Friday, 14 August 2009

Galata Tower - Istanbul

The Galata Tower is one of Istanbul’s most famous landmarks, it dominates the landscape around Beyoğlu and the 10 Turkish lira entrance fee is well worth it as it offers breathtaking panoramic views of Istanbul. The Galata Tower is a nine storey building that is 66.9 meters tall and has walls that are 3.75 meters thick; there are two elevators that run to the top floor which contains a rather pricey restaurant. Once at the top you have to spend some time on the observation deck that runs around the tower. For the more adventurous it’s well worth walking back down the narrow stone stairs which snake their way around the building and offer some interesting peephole views both inside of and outside of the tower.

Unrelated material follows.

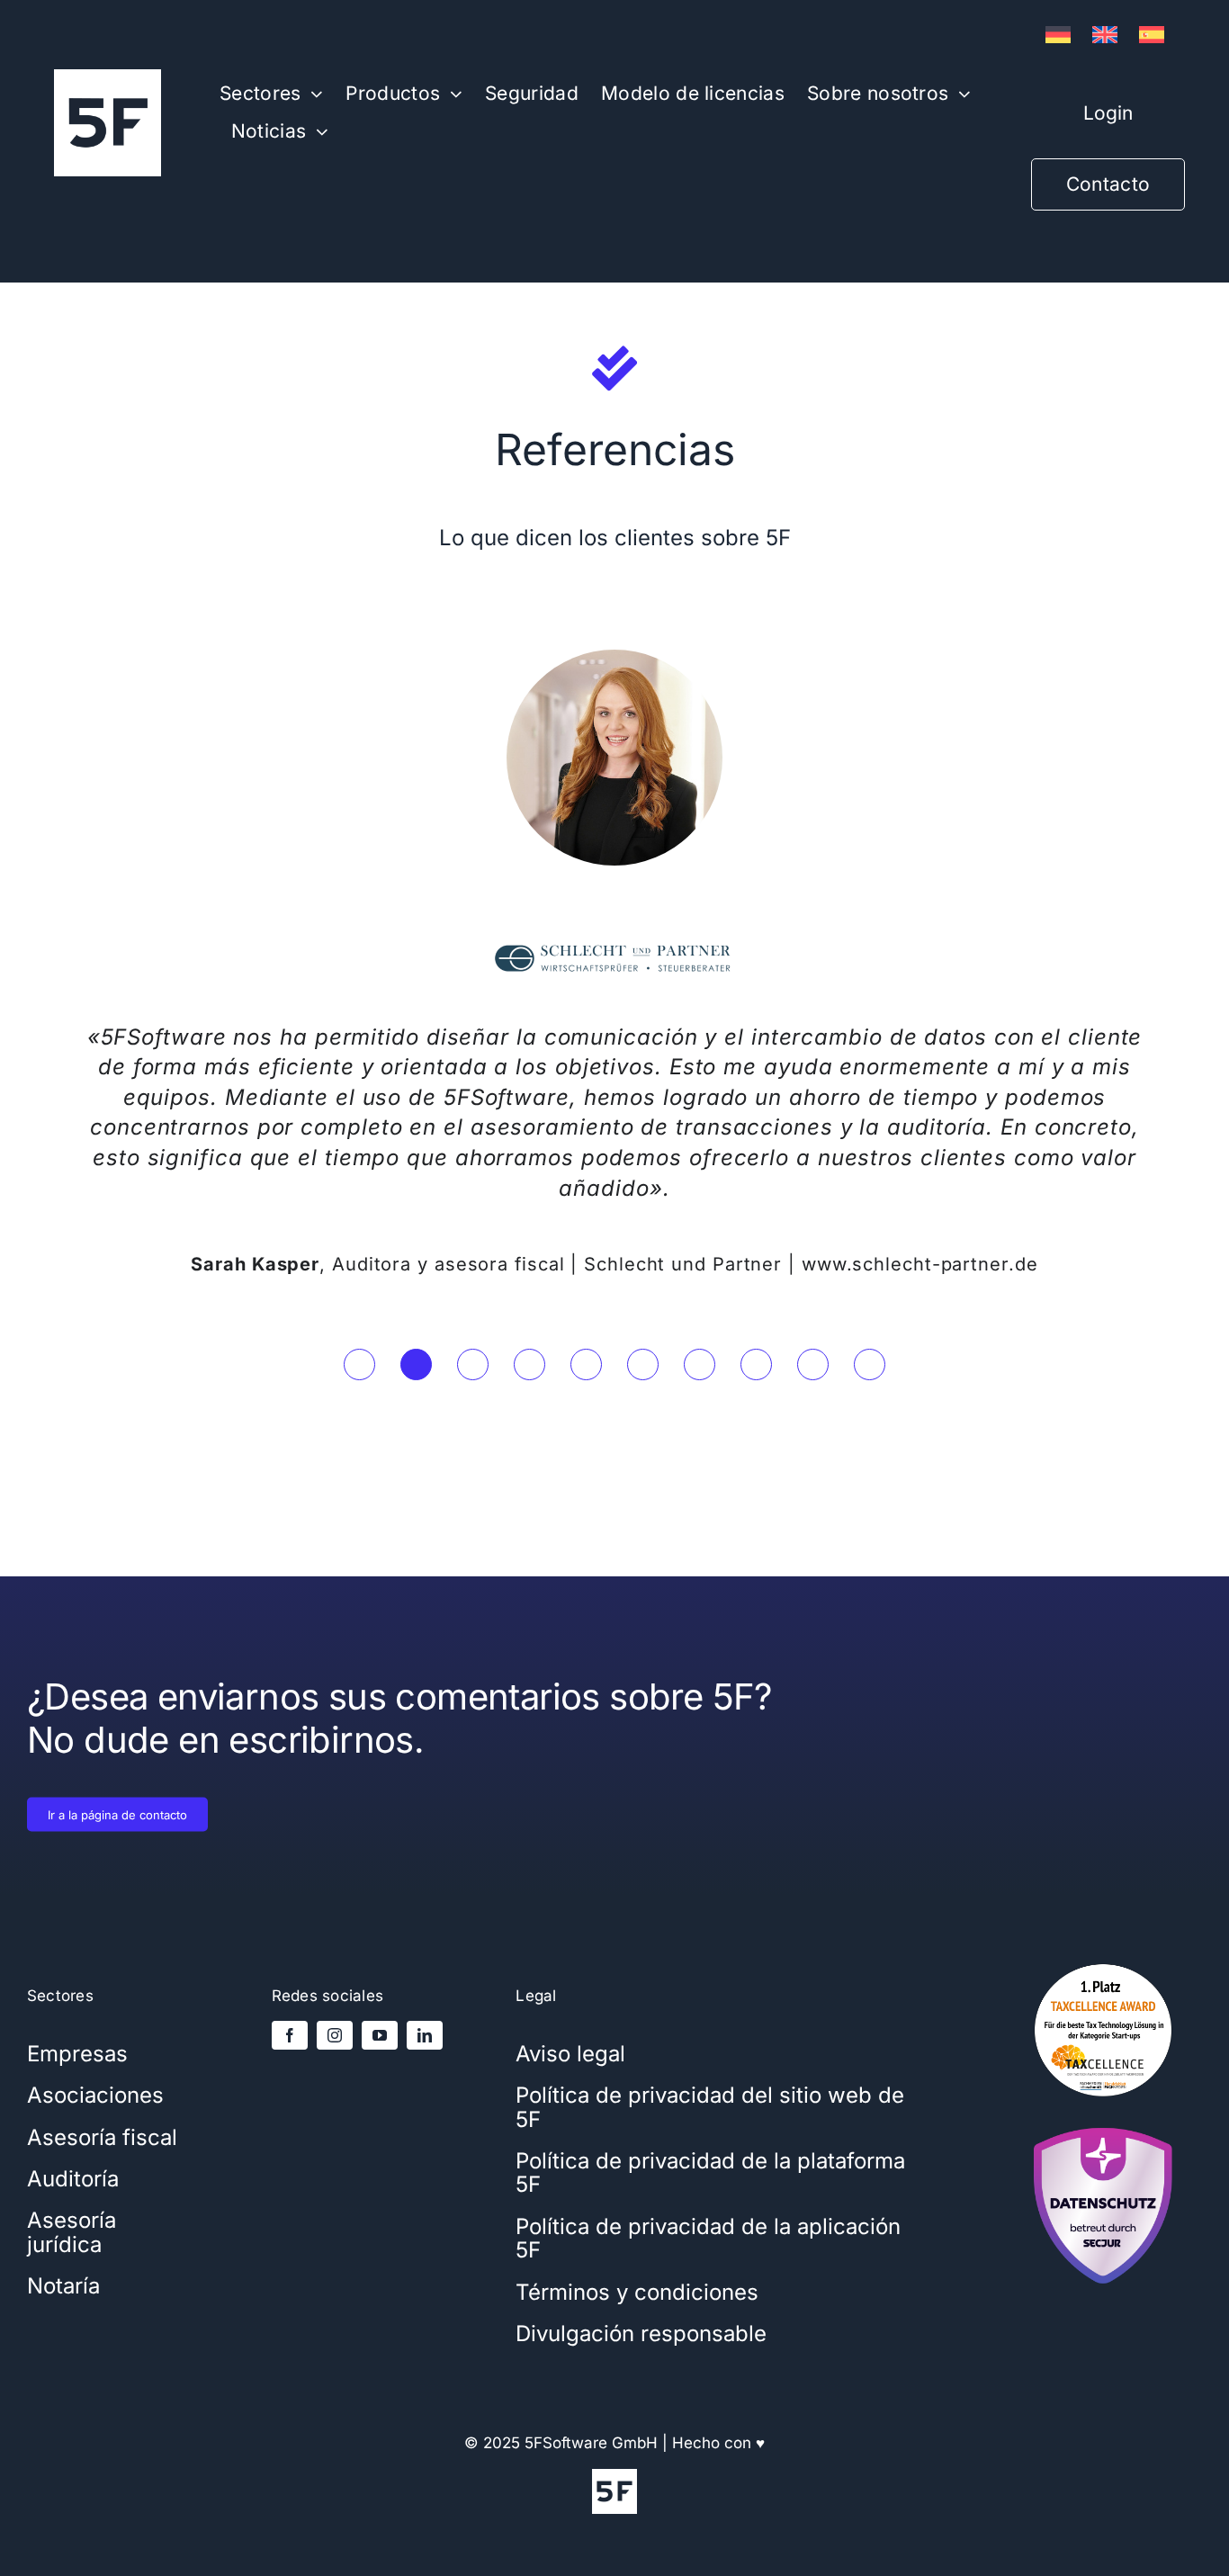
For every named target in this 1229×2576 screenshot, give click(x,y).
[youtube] (380, 2035)
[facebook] (290, 2035)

The Galata Tower was built by the Genoese in 1348 when this part of Istanbul was still a Genoese trading colony.
Originally it was called The Tower of Christ (Christea Turris) and was part of the fortifications protecting the Genoese citadel. The tower has had many uses over the years including being used as a prison, observatory, fire lookout and the launch point for the 17th century birdman Hezârfen Ahmed Çelebi who apparently achieved the first inter-continental flight (1630-1632) by jumping from the top of the tower wearing some artificial wings and gliding from the European side to the Asian side. Ironically in 1835 when the tower was being used as a fire lookout the Tower itself caught fire. The Tower was not completely restored until the 1960’s when it was commercialised and opened as a tourist attraction.